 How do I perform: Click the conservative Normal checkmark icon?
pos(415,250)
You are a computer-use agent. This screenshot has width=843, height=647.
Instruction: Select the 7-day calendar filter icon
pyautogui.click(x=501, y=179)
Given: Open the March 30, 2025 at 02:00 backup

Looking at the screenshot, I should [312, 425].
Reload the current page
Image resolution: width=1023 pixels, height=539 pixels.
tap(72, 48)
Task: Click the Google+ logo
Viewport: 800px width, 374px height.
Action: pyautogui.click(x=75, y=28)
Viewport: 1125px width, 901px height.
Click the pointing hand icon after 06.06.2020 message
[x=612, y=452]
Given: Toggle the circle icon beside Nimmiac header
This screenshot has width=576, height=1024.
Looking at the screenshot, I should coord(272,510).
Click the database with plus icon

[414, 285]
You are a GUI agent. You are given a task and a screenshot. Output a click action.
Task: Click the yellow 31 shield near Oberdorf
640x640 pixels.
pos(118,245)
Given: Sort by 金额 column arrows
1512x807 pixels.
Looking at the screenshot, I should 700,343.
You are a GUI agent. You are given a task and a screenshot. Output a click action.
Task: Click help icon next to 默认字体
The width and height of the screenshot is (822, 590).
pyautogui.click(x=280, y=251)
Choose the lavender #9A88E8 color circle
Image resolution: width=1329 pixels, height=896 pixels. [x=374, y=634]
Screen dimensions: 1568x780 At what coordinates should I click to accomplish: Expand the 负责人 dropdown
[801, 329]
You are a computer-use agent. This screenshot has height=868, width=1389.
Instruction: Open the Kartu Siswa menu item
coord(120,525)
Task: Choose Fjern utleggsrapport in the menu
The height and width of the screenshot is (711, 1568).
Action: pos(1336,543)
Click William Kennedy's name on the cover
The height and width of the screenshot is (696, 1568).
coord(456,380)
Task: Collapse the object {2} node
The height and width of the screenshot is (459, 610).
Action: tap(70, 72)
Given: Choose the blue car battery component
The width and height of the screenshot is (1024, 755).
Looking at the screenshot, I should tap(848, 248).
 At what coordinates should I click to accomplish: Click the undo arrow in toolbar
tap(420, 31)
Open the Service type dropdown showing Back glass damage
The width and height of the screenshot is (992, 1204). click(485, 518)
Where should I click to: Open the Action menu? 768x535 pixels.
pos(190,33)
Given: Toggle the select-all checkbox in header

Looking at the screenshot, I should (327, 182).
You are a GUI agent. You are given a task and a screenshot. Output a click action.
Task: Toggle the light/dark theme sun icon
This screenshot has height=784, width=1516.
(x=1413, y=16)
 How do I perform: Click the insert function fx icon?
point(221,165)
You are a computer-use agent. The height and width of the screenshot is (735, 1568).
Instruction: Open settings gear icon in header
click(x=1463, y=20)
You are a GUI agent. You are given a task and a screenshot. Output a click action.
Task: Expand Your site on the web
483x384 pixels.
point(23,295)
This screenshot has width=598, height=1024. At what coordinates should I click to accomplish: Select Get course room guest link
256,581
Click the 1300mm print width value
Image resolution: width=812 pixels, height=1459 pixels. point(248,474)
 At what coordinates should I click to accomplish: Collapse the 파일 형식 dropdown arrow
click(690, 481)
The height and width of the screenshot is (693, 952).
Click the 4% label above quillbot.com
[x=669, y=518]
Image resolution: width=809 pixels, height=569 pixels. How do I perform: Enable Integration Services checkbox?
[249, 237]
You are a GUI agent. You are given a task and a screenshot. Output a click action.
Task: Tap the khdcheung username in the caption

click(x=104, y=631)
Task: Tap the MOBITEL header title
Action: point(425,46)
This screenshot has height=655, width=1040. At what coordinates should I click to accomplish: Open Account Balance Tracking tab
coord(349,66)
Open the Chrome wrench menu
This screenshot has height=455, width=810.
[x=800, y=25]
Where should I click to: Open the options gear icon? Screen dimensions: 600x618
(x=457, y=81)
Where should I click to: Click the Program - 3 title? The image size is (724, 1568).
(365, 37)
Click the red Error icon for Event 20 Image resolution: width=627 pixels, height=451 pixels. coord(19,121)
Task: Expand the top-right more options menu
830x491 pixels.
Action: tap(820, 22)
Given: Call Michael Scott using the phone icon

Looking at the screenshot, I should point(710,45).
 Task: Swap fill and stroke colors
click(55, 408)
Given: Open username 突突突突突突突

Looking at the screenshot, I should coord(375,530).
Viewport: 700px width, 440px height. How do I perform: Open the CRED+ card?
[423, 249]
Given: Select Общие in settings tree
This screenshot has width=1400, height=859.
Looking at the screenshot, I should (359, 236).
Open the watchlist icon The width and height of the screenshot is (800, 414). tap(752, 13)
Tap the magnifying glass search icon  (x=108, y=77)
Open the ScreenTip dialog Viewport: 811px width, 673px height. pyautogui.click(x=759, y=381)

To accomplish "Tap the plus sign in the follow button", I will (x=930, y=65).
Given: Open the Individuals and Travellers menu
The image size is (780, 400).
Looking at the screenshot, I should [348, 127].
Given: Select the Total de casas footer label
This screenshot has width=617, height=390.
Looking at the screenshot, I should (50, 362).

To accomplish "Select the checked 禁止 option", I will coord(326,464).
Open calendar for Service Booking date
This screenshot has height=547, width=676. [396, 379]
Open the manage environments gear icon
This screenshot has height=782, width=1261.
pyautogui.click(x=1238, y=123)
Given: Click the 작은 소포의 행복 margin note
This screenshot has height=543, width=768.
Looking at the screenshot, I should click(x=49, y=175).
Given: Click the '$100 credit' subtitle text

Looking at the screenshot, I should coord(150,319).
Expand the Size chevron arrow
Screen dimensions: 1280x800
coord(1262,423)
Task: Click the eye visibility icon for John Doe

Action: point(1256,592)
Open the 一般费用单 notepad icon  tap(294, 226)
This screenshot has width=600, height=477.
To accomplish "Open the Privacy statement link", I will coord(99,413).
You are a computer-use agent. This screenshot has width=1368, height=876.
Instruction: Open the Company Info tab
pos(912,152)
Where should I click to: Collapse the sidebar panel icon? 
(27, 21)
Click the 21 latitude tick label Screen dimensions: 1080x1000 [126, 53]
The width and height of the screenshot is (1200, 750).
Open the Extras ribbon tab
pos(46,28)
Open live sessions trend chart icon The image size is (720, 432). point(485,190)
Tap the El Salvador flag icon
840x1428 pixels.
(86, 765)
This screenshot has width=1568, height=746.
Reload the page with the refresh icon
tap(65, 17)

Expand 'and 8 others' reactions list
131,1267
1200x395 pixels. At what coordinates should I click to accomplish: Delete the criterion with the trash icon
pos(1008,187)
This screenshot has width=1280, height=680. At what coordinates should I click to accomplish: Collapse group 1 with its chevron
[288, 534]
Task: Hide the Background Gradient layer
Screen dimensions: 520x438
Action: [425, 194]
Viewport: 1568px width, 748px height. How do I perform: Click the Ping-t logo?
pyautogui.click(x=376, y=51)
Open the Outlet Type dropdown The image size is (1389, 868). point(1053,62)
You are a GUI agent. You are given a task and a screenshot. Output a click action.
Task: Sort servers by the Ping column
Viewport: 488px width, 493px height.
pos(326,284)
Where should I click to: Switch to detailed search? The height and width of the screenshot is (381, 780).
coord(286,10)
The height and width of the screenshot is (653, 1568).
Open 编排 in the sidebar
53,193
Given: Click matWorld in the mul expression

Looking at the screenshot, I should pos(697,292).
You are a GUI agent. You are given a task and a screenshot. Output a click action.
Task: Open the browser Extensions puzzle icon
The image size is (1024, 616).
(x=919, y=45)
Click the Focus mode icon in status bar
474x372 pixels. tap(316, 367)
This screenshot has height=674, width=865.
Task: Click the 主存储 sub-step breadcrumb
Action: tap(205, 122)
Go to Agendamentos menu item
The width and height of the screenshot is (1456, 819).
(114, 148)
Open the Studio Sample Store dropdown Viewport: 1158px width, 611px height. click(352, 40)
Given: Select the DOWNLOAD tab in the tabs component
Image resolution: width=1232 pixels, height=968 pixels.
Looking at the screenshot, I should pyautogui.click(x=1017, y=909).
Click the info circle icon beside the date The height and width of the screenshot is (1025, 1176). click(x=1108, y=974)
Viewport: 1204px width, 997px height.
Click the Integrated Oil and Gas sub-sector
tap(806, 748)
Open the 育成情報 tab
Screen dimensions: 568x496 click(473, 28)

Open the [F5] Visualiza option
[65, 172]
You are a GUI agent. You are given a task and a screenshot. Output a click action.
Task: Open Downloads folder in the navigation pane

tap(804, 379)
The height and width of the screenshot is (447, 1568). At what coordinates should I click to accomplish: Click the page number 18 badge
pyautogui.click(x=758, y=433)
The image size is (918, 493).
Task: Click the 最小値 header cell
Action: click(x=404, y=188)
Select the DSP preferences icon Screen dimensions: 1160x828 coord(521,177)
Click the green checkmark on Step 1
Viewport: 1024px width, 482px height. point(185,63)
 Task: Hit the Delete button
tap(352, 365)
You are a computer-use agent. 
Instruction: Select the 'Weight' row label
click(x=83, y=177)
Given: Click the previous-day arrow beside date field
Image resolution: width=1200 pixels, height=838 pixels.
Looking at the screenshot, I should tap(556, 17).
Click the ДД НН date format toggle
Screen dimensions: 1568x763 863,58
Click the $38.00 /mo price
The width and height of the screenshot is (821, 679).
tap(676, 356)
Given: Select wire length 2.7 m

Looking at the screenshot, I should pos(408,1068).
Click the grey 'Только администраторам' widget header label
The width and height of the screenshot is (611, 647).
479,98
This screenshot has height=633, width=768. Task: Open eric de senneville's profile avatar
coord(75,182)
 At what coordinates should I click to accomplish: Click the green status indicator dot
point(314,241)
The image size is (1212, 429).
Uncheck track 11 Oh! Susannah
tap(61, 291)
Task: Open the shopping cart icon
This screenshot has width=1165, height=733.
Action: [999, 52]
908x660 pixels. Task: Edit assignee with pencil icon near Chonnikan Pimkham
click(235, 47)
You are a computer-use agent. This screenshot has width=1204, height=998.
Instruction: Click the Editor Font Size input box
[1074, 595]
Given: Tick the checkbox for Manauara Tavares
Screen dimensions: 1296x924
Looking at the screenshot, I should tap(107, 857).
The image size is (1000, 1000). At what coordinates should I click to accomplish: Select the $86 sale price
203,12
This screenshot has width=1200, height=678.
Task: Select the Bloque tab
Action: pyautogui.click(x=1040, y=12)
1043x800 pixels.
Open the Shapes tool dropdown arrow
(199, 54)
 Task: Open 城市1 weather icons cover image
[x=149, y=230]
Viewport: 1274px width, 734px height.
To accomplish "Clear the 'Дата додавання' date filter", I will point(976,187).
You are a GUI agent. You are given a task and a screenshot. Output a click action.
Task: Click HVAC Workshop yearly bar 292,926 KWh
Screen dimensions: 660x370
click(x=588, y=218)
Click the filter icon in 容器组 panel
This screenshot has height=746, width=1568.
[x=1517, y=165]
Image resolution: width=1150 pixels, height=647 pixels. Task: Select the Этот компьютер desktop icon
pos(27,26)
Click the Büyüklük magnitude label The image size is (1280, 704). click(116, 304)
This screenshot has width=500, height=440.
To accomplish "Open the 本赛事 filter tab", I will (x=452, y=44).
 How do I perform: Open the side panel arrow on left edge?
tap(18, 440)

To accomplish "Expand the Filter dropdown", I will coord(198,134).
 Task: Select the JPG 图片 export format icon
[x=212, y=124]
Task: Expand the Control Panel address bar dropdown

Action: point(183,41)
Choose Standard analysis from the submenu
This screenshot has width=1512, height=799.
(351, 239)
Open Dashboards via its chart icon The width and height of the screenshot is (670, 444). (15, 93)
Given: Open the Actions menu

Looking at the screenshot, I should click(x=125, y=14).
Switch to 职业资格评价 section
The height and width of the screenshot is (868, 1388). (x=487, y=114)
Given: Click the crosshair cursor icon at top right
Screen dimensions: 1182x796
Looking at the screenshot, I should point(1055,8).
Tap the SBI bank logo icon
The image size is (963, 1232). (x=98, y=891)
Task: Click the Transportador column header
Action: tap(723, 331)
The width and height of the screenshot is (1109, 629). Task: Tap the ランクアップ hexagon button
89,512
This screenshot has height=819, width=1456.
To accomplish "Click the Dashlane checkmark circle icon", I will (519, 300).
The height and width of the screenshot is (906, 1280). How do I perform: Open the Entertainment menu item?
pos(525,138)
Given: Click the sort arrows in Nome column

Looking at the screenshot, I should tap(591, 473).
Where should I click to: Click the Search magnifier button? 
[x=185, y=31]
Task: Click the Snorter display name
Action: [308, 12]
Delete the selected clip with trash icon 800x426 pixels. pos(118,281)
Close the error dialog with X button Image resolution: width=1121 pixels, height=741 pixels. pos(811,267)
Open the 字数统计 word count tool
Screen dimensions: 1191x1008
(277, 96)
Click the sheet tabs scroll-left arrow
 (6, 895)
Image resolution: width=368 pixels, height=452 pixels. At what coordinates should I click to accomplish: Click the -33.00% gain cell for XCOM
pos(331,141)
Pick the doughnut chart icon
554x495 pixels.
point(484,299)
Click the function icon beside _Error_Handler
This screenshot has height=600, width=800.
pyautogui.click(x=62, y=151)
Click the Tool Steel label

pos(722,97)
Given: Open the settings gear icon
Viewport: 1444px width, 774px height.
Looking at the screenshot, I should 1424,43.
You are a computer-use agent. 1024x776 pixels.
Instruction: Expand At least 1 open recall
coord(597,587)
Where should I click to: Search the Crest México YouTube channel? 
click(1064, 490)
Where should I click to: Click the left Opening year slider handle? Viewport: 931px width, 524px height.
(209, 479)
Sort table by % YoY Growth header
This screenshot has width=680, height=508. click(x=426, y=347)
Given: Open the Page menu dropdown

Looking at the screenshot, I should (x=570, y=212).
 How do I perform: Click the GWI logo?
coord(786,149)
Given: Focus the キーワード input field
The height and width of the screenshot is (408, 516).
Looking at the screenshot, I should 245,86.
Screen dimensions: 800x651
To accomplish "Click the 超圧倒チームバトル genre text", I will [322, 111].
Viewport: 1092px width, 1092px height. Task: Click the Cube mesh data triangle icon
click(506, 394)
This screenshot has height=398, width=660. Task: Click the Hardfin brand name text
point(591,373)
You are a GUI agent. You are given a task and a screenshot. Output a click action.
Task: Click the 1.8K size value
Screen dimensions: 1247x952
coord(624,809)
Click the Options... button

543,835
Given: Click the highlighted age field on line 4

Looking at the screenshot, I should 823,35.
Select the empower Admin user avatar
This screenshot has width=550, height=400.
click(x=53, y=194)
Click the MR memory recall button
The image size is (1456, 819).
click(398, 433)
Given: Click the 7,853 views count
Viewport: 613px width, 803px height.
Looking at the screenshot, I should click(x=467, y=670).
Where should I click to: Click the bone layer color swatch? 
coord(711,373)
========
● About this exercise
Copy each line from the data above that includes "chart".

● Finished exercise
Open live sessions trend chart icon The image size is (720, 432). point(485,190)
Open Dashboards via its chart icon The width and height of the screenshot is (670, 444). (15, 93)
Pick the doughnut chart icon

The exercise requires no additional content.